Falta também referir “quem tem de promover a convocação da assembleia de condóminos” quando e se houver o objectivo de fechar o AL. “O administrador do condomínio? Com que fundamento legal? Condóminos que representem 25% do valor total do prédio? Um único condómino não o pode fazer, por não estar previsto no regime da PH [propriedade horizontal].”

“O Acórdão do Supremo Tribunal de Justiça de 22 de Março de 2022, que veio uniformizar a jurisprudência, entende que o exercício do alojamento local em fracções de habitação é uma alteração ao fim da fracção, quando este (fim) faça parte do título constitutivo da propriedade horizontal”.
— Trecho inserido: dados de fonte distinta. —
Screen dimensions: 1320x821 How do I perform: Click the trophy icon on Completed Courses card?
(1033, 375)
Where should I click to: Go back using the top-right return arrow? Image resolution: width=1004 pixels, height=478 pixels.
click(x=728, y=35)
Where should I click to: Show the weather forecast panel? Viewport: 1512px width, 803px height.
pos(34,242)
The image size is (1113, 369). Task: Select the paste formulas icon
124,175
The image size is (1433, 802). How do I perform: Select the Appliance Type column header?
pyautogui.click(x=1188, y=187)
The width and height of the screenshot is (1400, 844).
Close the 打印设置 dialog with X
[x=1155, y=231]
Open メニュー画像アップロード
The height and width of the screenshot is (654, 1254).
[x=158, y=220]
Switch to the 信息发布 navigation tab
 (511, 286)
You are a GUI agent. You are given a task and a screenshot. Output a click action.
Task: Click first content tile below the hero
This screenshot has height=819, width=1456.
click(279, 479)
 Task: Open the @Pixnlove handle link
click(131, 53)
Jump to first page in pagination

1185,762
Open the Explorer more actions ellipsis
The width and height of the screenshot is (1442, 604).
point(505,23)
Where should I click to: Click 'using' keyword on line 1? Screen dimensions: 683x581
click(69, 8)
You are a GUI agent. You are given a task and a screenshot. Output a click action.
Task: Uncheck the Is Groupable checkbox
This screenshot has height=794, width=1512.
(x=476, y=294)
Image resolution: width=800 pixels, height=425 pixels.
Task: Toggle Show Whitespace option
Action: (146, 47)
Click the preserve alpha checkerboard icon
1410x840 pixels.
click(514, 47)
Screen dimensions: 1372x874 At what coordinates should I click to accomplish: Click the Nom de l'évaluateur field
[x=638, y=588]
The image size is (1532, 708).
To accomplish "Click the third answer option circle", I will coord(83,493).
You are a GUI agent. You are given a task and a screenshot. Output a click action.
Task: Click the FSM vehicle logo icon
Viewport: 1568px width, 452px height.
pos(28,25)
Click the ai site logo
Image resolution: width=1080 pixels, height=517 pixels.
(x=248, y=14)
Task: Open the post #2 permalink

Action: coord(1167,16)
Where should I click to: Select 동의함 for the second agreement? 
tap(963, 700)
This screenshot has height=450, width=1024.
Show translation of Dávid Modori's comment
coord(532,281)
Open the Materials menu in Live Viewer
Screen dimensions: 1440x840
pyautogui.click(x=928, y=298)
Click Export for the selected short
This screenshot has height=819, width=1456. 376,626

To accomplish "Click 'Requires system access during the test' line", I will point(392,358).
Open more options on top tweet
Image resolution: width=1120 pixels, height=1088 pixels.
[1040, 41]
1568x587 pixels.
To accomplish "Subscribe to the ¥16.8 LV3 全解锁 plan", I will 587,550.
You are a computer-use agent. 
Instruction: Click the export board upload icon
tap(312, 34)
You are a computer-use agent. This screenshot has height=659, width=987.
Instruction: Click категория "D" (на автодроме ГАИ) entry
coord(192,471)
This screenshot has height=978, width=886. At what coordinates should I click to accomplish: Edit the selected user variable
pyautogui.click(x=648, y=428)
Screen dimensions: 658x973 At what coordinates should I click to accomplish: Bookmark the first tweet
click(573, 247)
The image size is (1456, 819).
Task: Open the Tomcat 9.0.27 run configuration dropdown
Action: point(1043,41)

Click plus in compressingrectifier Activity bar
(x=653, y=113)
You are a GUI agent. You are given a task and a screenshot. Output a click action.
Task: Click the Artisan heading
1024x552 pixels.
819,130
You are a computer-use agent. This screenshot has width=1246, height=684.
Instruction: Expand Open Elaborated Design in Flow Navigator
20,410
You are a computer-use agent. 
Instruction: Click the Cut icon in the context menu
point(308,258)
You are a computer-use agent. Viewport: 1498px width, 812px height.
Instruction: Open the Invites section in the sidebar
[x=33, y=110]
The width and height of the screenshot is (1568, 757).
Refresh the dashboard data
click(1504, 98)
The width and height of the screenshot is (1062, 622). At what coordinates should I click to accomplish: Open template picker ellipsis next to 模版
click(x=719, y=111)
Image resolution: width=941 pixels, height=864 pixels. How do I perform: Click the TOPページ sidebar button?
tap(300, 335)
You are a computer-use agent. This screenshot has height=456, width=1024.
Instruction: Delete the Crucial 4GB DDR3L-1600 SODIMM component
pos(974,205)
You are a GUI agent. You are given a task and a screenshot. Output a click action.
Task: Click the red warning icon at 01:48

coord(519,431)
“Ora”, realça este responsável, “a alteração do fim a que se destina a fracção só pode ocorrer quando haja aprovação por todos os condóminos (regra da unanimidade), como dispõe o art.º 1419º do Código Civil”. “No entanto”, acrescenta Vítor Amaral, “esta proposta do Governo abre a possibilidade de a alteração do fim se dar por maioria do valor total do prédio”, quando na sua redacção é dito: “Ou se tiver havido deliberação expressa da assembleia de condóminos a autorizar a utilização da fracção para aquele fim” e a norma proposta começa por referir-se a “deliberação de mais de metade da permilagem do edifício” — uma “construção jurídica desajustada”, para o presidente da APEGAC, “porque nem todos os prédios em propriedade horizontal dividem o valor de cada fracção por mil”.

“Com esta alteração proposta pelo Governo, não deixarão os tribunais de aplicar o acórdão referido; ou seja, mesmo que a assembleia, por maioria, decida autorizar a actividade de AL, qualquer condómino pode recorrer a tribunal por entender que há uma alteração ao fim a que se destina a fracção, com possibilidade de vir a ser considerado que há uma alteração ao fim e, consequentemente, faça cessar a actividade”, constata o presidente da APEGAC.

“Serão vários os problemas que se levantarão caso o legislador não altere o regime do AL e, no que for necessário, o regime da propriedade horizontal, conciliando-os e salvaguardando o interesse de quem vive em condomínio e de quem investiu e investe em AL”, conclui.